- [Work item]: Continue the text on dietary organic acids for farmed shrimp and fish from its last sentence.

- [Text shown]:
* * * * *

Dietary organic acids for farmed shrimp and fish
Organic acids supplement in diets have recently been applied very common in aquaculture, because their benefits on the growth performance, nutrient utilization, immune response and disease resistance of farmed aquatic animals.
Organic acids have a specific antimicrobial activity, which is pH dependent. Organic acids improve protein and energy digestibilities by their impact on the gastrointestinal microflora and reducing microbial competition, thus farmed shrimp/fish fed organic acid diet has significantly higher survival and growth.
Furthermore, the use of formic acid is highly advised as its strong impact against a wide range of pathogenic gram-negative bacteria. Several studies have been shown dietary organic acids/acidifiers inhibit bacterial pathogens/diseases, reduce mortality and support environment-friendly increased shrimp/aquaculture production.
ORGANIC ACID contains several organic acids, which optimizes healthy gut flora, reduces risk of pathogen proliferation, enhances unspecific immune response and lowers hepatopancreatic damage. ORGANIC ACID stimulates digestive enzymes and improves mineral absorption, resulting in higher growth rates of aquatic animals. It is recommended to daily mix ORGANIC ACID 5 g/kg of feed for farmed shrimp and 2 – 3 g/kg farmed fish during the whole culture period from stocking to harvest.

* * * * *

- [Dataset]:
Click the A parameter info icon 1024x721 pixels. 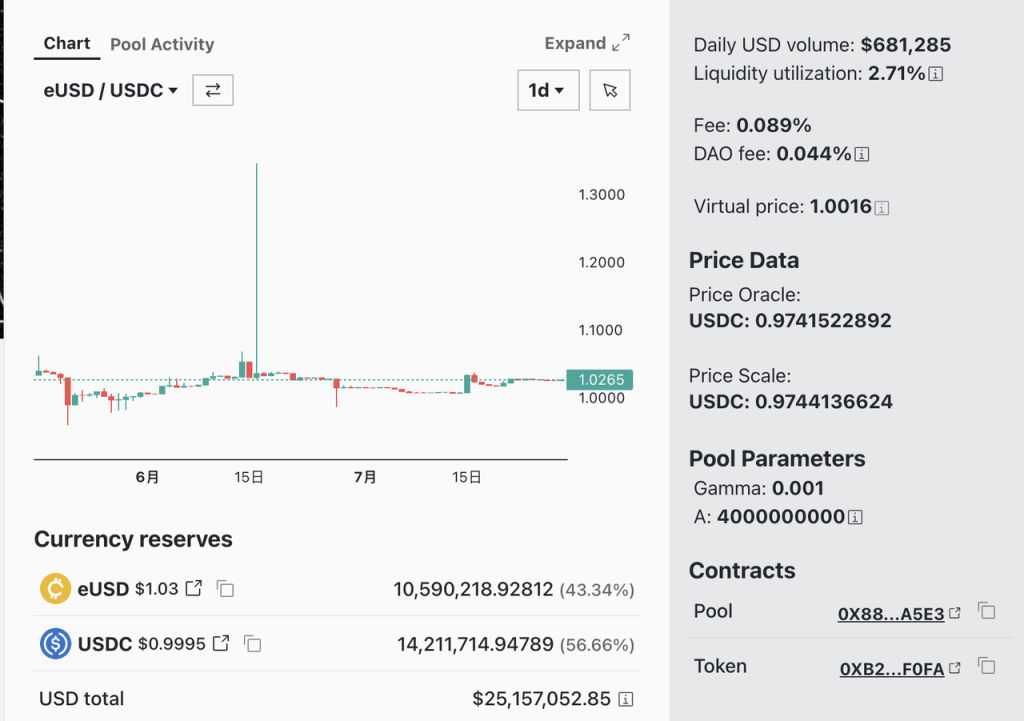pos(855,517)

* * * * *

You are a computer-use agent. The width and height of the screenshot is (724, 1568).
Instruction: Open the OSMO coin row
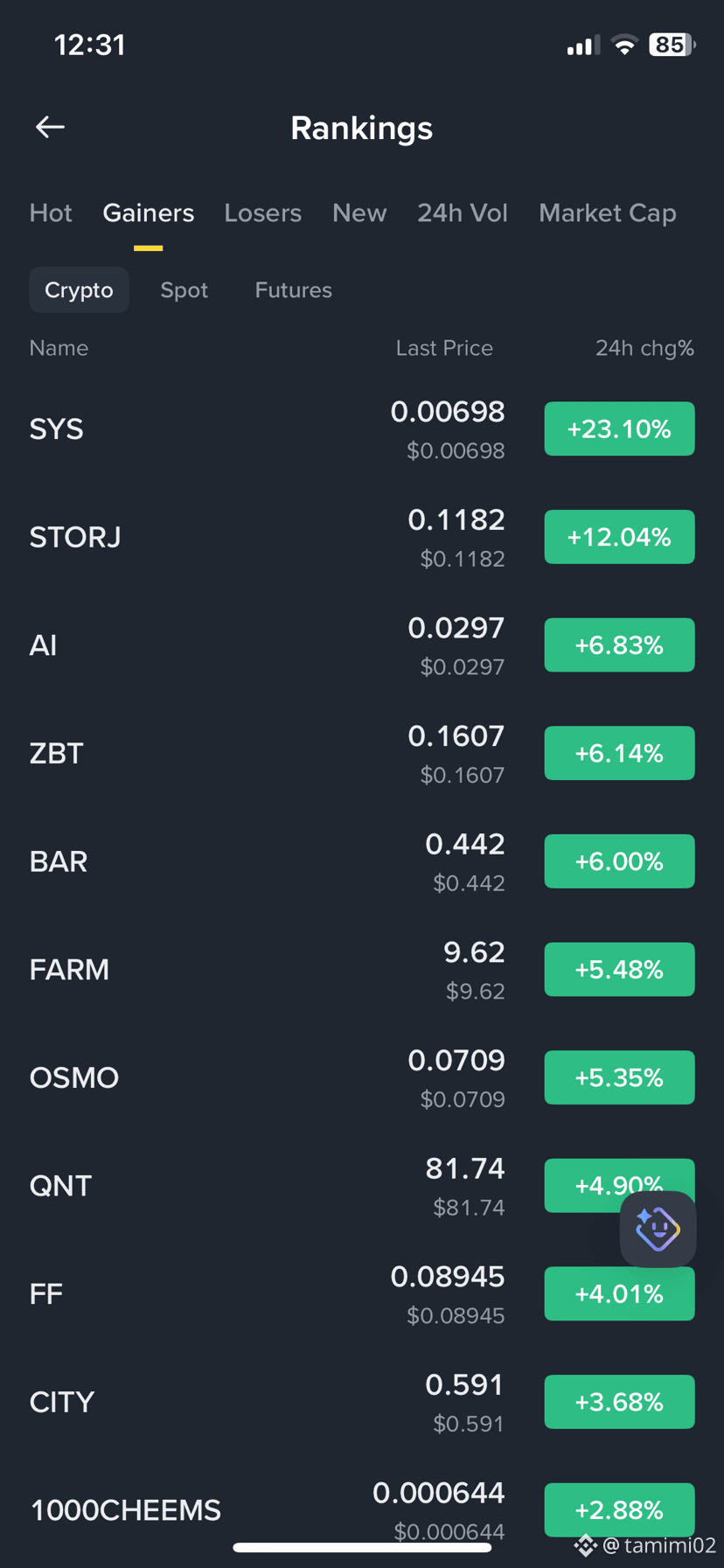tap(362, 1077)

* * * * *

- [Output of the exercise]:
Organic acids and their salts have been used as feed additives functioning as acidifiers of animal feeds. Such organic acids, including acetic, butyric, citric, formic, lactic, malic, propionic and sorbic acid have been shown to improve health and growth performance in livestock and poultry by altering the gastrointestinal tract function and energy metabolism, increasing the availability of nutrients and inhibiting the growth of pathogenic bacteria (Luckstadt, 2008).
“The antimicrobial action of organic acids is due to pH reduction in the environment, disruption of membrane transport and/or permeability, anion accumulation, or a reduction in internal cellular pH by the dissociation of hydrogen ions from the acid (FDA, 2013).”